Sadly, links cannot be provided to past LEN articles because Swanson took it down. There are no cached pages available. That's a shame, because some of the articles in LEN would still be a valuable resource for anyone researching events in Uptown over the past year. Oddly, however, the Lake Effect News store at CafePress is still up.

The death of Lake Effect News is ironic. Swanson put in many hours of devoted writing because, she said, she wanted to have "a body of work," although she already had that from her years with various local newspapers. The irony, of course, is that she has ripped her LEN body of work off of the Internet. It's a real shame - and a real loss - that nobody can dig back into LEN's archives. Many of her articles would be a good addition to any historical archive.

LEN never got close to it's stated goal of covering a large swath of Chicago. It did, however, give excellent local coverage of the 46th Ward in the Uptown neighborhood on the North Side, with an occasional article about Edgewater (48th Ward), Rogers Park (49th Ward) and West Rogers Park (50th Ward, also called West Ridge).

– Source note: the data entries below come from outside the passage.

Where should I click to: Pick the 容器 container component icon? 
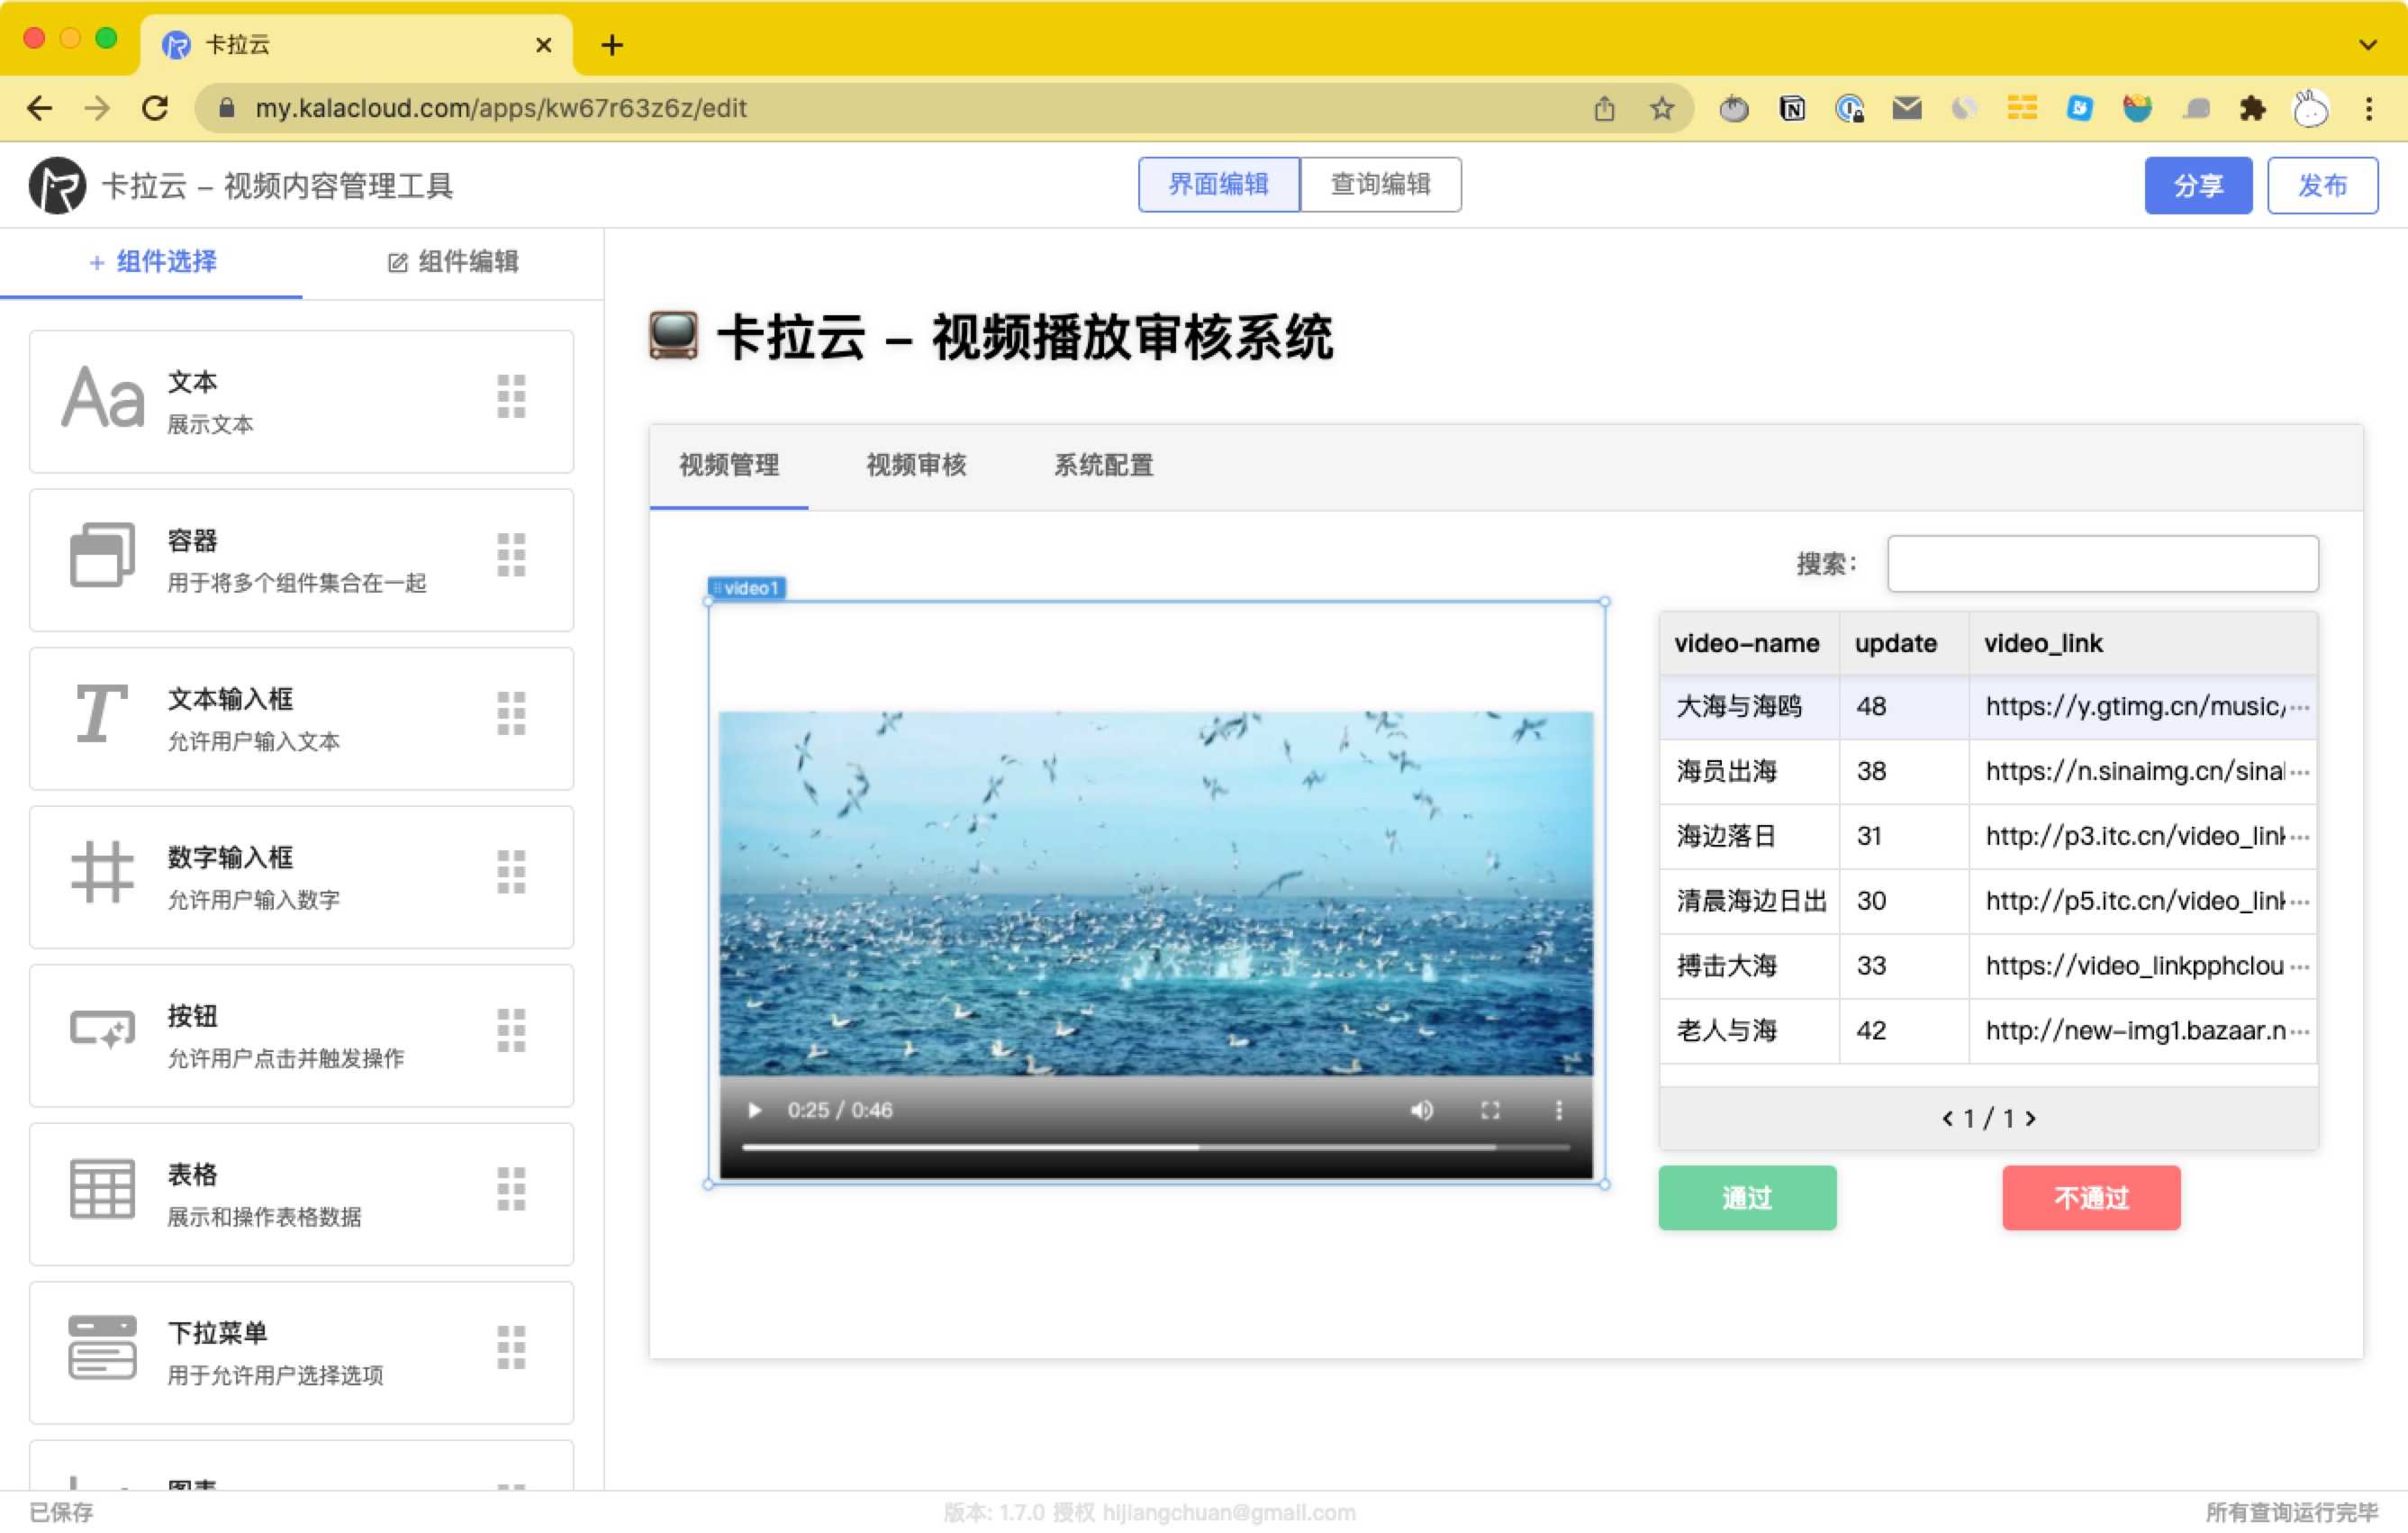[x=102, y=555]
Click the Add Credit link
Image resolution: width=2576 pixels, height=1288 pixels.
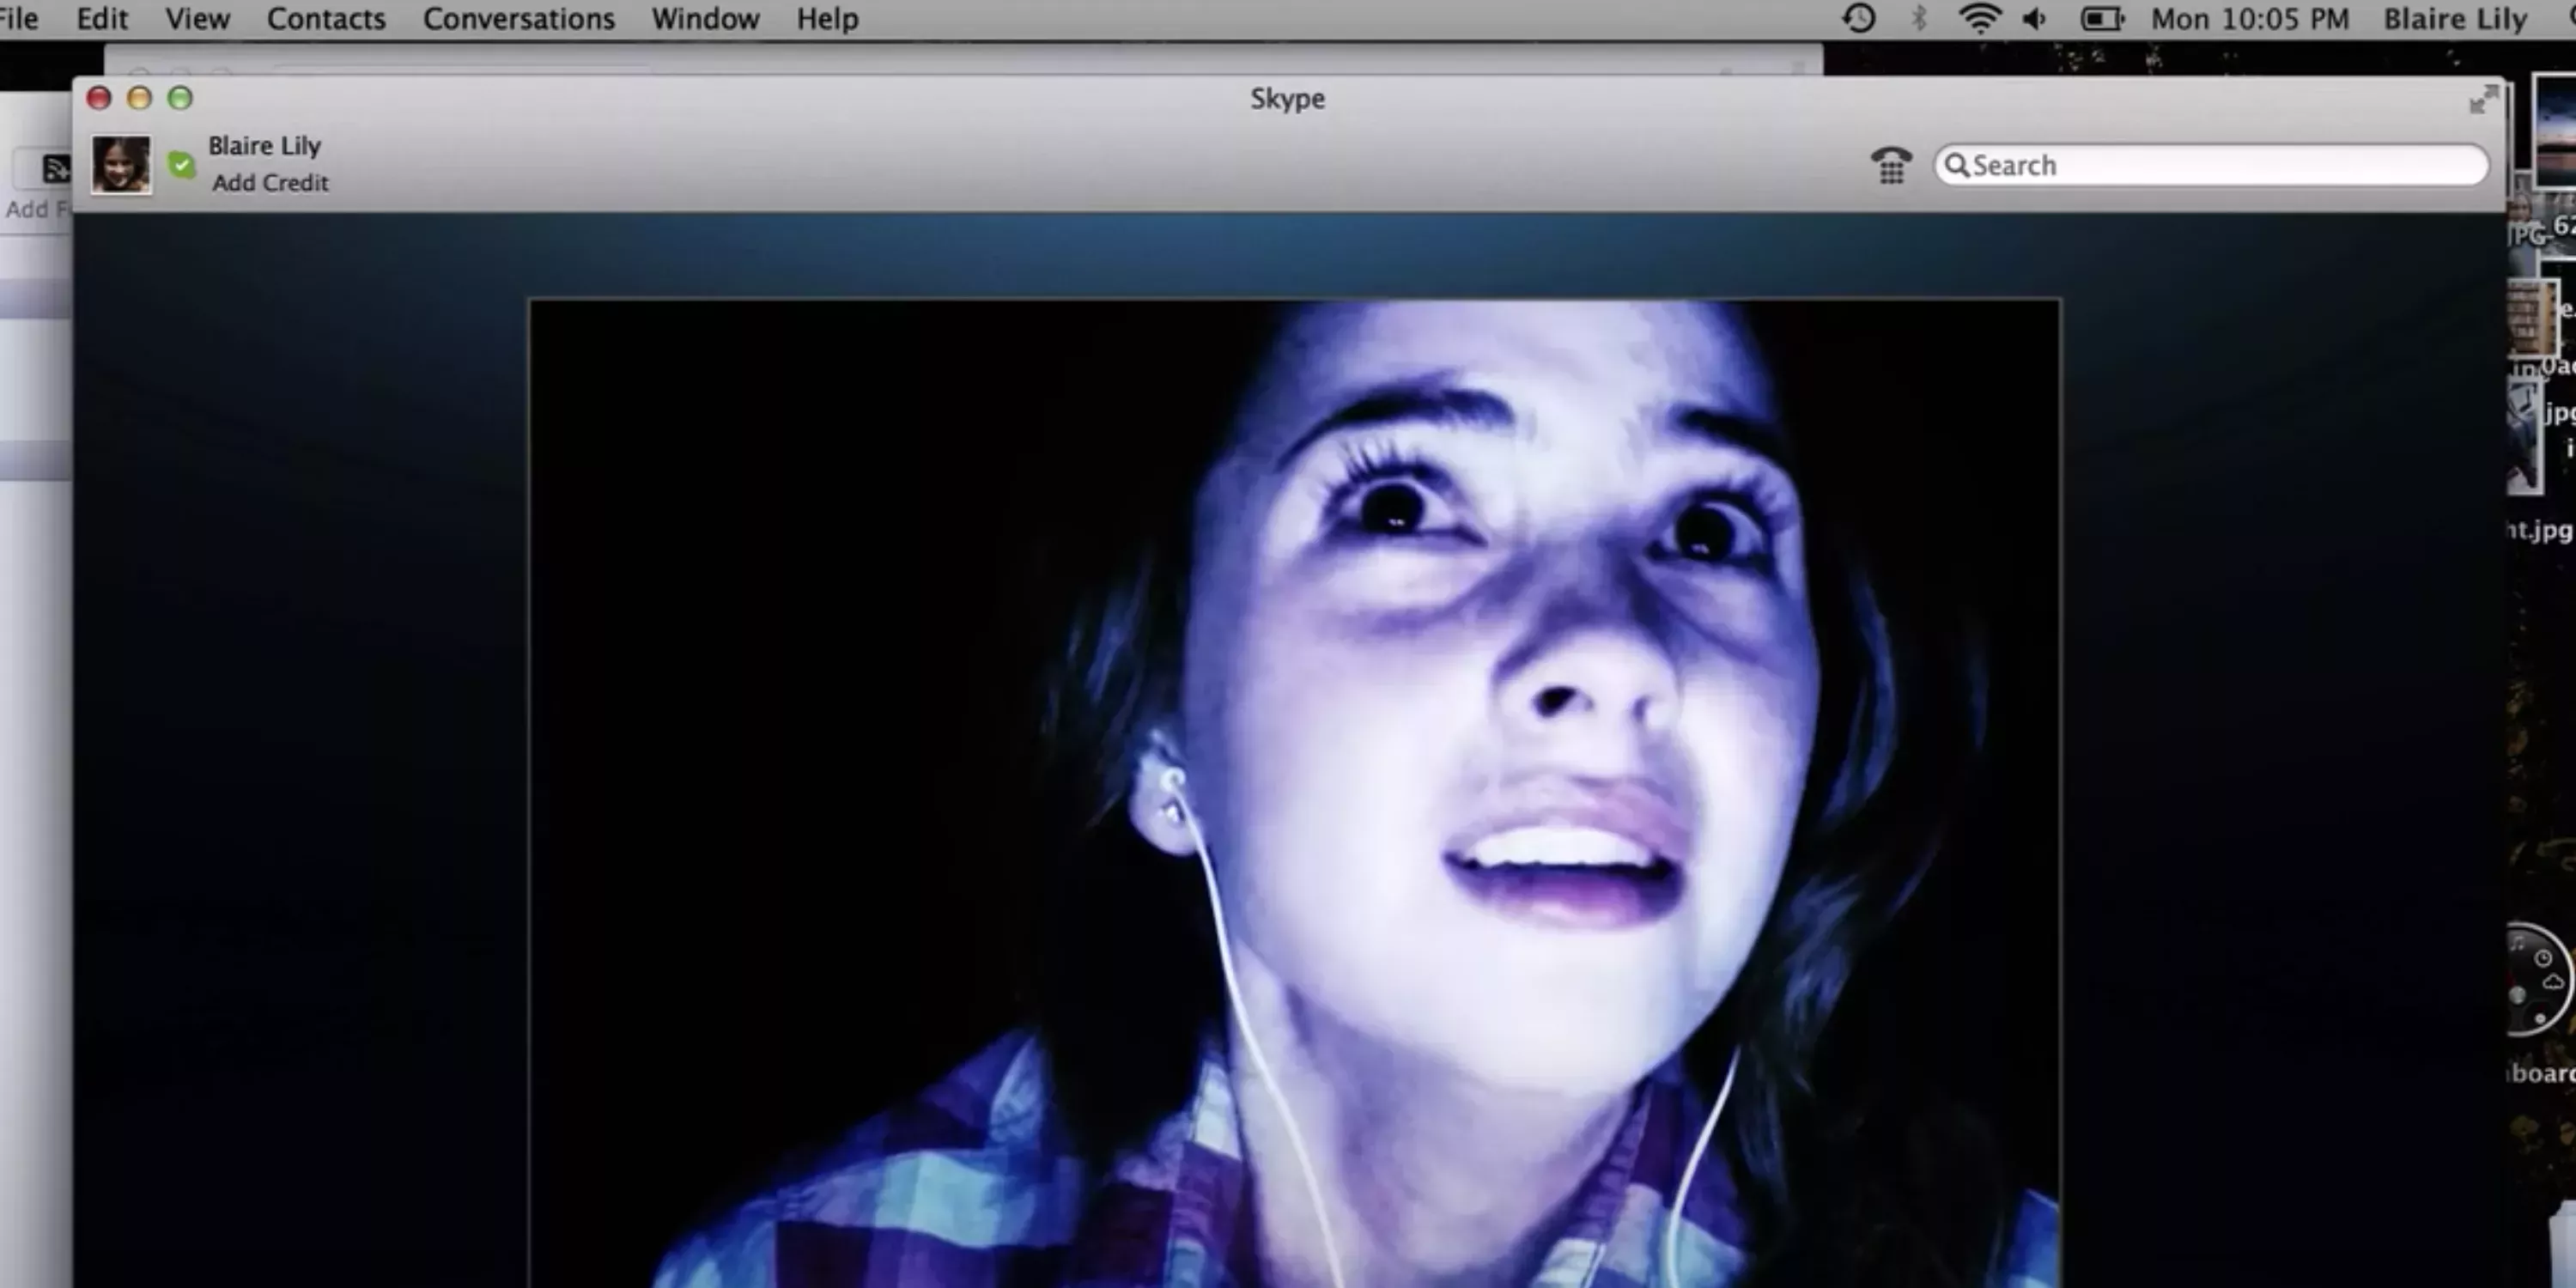pos(270,183)
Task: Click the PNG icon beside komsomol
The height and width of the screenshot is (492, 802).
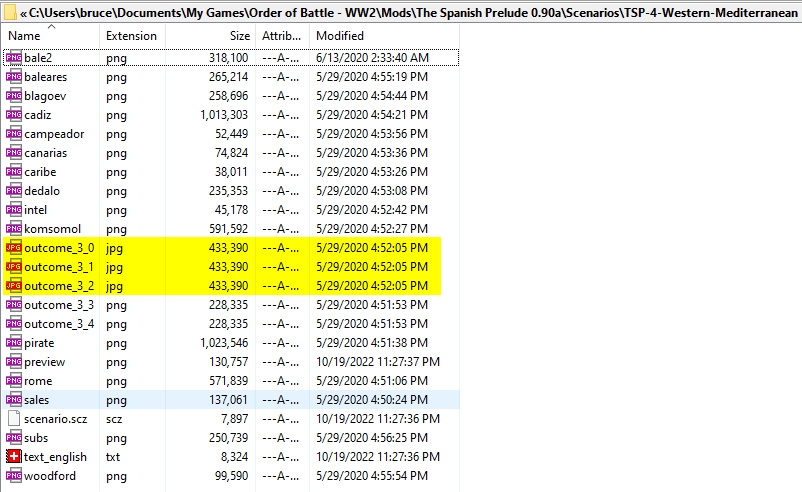Action: click(x=13, y=229)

The Community Media Workshop had a nice article about Swanson in May, 2010.

Swanson did some good reporting for LEN, and she is a talented journalist. The graph below (click to enlarge) shows that LEN got around 8,600 unique visitors in the month of August, 2010. That went down dramatically the next month, to around 5,000.

Even after Swanson was no longer updating LEN with new articles, more than 3,000 unique visitors went to the site in October. Most of those, no doubt, realized that nothing new was going on and left, never to return. Lake Effect News was a valiant effort. We are sad that it is no longer, but Oak Lawn is richer having her there.